WHAT TO WORK ON:
Copy out the data below, swapping every "screenshot" for "capture" and leaving everything else unchanged.

RECORDS SHOWN:
==================================================

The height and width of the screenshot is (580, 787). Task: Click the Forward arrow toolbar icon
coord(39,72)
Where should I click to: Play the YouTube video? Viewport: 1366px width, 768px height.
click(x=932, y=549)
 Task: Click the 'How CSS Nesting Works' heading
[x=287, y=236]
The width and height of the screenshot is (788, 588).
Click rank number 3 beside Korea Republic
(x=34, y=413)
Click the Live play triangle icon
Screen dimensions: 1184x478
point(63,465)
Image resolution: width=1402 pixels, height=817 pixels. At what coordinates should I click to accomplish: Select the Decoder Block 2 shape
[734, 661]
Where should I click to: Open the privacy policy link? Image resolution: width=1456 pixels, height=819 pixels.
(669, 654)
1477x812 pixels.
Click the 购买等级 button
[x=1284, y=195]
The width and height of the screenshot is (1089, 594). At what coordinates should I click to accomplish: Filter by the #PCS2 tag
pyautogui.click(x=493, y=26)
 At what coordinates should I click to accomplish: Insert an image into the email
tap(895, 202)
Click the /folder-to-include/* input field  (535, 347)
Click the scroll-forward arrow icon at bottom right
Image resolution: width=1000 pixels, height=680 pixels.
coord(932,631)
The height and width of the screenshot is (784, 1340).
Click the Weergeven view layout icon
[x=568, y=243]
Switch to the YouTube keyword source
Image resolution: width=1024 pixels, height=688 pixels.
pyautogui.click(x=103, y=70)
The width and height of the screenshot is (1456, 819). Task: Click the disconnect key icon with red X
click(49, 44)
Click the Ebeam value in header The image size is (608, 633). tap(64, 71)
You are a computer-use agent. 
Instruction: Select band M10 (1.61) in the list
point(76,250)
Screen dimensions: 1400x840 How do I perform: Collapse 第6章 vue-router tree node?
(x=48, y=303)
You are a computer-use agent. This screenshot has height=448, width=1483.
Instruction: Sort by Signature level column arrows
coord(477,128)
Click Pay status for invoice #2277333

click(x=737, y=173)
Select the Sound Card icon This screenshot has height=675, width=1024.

==================================================

ANSWER:
The height and width of the capture is (580, 787). Task: Click the Forward arrow toolbar icon
coord(39,72)
Where should I click to: Play the YouTube video? Viewport: 1366px width, 768px height.
click(x=932, y=549)
 Task: Click the 'How CSS Nesting Works' heading
[x=287, y=236]
The width and height of the capture is (788, 588).
Click rank number 3 beside Korea Republic
(x=34, y=413)
Click the Live play triangle icon
Screen dimensions: 1184x478
point(63,465)
Image resolution: width=1402 pixels, height=817 pixels. At what coordinates should I click to accomplish: Select the Decoder Block 2 shape
[734, 661]
Where should I click to: Open the privacy policy link? Image resolution: width=1456 pixels, height=819 pixels.
(669, 654)
1477x812 pixels.
Click the 购买等级 button
[x=1284, y=195]
The width and height of the capture is (1089, 594). At what coordinates should I click to accomplish: Filter by the #PCS2 tag
pyautogui.click(x=493, y=26)
 At what coordinates should I click to accomplish: Insert an image into the email
tap(895, 202)
Click the /folder-to-include/* input field  (535, 347)
Click the scroll-forward arrow icon at bottom right
Image resolution: width=1000 pixels, height=680 pixels.
coord(932,631)
The height and width of the capture is (784, 1340).
Click the Weergeven view layout icon
[x=568, y=243]
Switch to the YouTube keyword source
Image resolution: width=1024 pixels, height=688 pixels.
pyautogui.click(x=103, y=70)
The width and height of the capture is (1456, 819). Task: Click the disconnect key icon with red X
click(49, 44)
Click the Ebeam value in header The image size is (608, 633). tap(64, 71)
You are a computer-use agent. 
Instruction: Select band M10 (1.61) in the list
point(76,250)
Screen dimensions: 1400x840 How do I perform: Collapse 第6章 vue-router tree node?
(x=48, y=303)
You are a computer-use agent. This capture has height=448, width=1483.
Instruction: Sort by Signature level column arrows
coord(477,128)
Click Pay status for invoice #2277333

click(x=737, y=173)
Select the Sound Card icon This capture has height=675, width=1024.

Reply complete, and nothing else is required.